Quote word for word the stretch of the essay below about the "perfect" time to write, from "Why was that" through "twenty years ago.".

SELECTED PASSAGE >>
○ ○ ○
When people ask me what I do, I tell them I am a writer.
Many times, people confess their own writing dreams. So often, folks (lots of women) tell me that they’ve got a great idea for a novel, or a project they’ve toyed with for a long time. In the next breath, often before I say a word, they sigh and explain why they are deferring their dream. Money, kids, and jobs are the top reasons they offer.
Here’s what I’ve learned: anyone waiting on the perfect time to become a writer should ask themselves the question, “What’s my idea of perfect?”
I’m going to tell you the truth. My “perfect” time to write my book happened as I faced overlapping crises.
My dad had just been diagnosed with a rare and aggressive form of cancer.
I told my husband I wanted a divorce after more than a decade of marriage and years of marriage counseling. Then, I initiated divorce proceedings before I even completed the manuscript.
I had left my teaching job at Yale and no longer had a paycheck.
Why was that the “perfect” time to write? It was the “perfect time” because I had finally quit being the good girl who was trying to please everyone but myself.
It was the “perfect time” because I grown so sick of my “good enough” life that I was willing to risk everything but my health and the safety of my child to live the best version of my life.
It was the “perfect time” because I had stopped asking everyone but the cashier at Target whether or not she thought I could actually write and decided to actually hone my craft.
It was the “perfect time” because I learned how to type and cry at the same time—whether I was crying about what had happened that day or twenty years ago.
It was the “perfect time” because I made it that way—one late night, one early morning at a time.
○ ○ ○
SOURCE DATA >>
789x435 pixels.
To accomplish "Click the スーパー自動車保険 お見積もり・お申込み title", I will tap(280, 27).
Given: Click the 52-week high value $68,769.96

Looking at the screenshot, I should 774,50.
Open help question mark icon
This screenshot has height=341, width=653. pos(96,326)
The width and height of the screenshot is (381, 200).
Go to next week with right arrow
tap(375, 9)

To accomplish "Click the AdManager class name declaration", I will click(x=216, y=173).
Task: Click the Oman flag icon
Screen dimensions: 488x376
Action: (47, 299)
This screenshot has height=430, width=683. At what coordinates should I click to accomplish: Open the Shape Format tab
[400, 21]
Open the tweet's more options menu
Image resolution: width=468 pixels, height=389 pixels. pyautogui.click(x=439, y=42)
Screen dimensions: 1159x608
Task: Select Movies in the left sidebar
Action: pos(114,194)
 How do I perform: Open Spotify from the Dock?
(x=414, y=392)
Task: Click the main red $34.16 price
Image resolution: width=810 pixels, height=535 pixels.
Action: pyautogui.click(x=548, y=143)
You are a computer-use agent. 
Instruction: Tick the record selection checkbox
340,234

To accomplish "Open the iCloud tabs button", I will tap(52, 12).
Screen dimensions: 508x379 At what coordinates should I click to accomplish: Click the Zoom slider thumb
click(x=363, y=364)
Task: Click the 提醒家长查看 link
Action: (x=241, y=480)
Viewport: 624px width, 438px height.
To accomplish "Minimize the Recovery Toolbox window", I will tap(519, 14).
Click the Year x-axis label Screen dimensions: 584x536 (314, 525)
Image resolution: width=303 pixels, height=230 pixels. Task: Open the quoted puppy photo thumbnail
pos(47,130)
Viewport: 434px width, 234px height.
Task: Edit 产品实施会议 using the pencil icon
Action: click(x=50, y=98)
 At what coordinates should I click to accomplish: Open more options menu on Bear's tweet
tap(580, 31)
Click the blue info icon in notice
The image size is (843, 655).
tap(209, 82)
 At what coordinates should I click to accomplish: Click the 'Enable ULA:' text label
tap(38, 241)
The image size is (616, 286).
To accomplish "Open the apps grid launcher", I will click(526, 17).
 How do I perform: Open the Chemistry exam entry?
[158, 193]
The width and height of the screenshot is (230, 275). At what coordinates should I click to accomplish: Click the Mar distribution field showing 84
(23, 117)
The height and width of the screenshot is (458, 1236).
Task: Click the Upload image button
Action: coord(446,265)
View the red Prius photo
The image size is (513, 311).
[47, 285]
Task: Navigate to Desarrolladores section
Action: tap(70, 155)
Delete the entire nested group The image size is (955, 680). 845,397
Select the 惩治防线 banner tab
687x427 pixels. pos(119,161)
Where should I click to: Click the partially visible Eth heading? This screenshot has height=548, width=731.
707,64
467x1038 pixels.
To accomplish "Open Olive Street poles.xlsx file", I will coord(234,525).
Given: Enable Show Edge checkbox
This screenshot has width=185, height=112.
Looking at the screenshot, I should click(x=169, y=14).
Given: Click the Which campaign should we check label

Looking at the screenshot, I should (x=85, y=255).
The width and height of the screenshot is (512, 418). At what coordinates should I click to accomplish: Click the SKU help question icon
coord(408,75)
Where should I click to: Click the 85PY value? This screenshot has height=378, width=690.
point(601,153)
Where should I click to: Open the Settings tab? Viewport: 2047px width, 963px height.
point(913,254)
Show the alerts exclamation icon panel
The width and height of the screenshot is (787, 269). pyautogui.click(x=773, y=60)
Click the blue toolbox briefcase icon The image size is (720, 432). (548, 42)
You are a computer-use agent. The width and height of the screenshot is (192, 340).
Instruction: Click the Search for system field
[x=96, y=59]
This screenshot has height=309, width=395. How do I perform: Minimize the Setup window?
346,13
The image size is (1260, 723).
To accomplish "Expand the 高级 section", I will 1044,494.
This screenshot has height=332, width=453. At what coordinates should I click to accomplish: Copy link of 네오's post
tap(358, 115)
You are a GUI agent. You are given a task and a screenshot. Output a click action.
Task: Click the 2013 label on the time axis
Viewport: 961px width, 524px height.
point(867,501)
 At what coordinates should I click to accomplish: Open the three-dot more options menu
○ ○ ○
COMPLETED TASK >>
Why was that the “perfect” time to write? It was the “perfect time” because I had finally quit being the good girl who was trying to please everyone but myself.
It was the “perfect time” because I grown so sick of my “good enough” life that I was willing to risk everything but my health and the safety of my child to live the best version of my life.
It was the “perfect time” because I had stopped asking everyone but the cashier at Target whether or not she thought I could actually write and decided to actually hone my craft.
It was the “perfect time” because I learned how to type and cry at the same time—whether I was crying about what had happened that day or twenty years ago.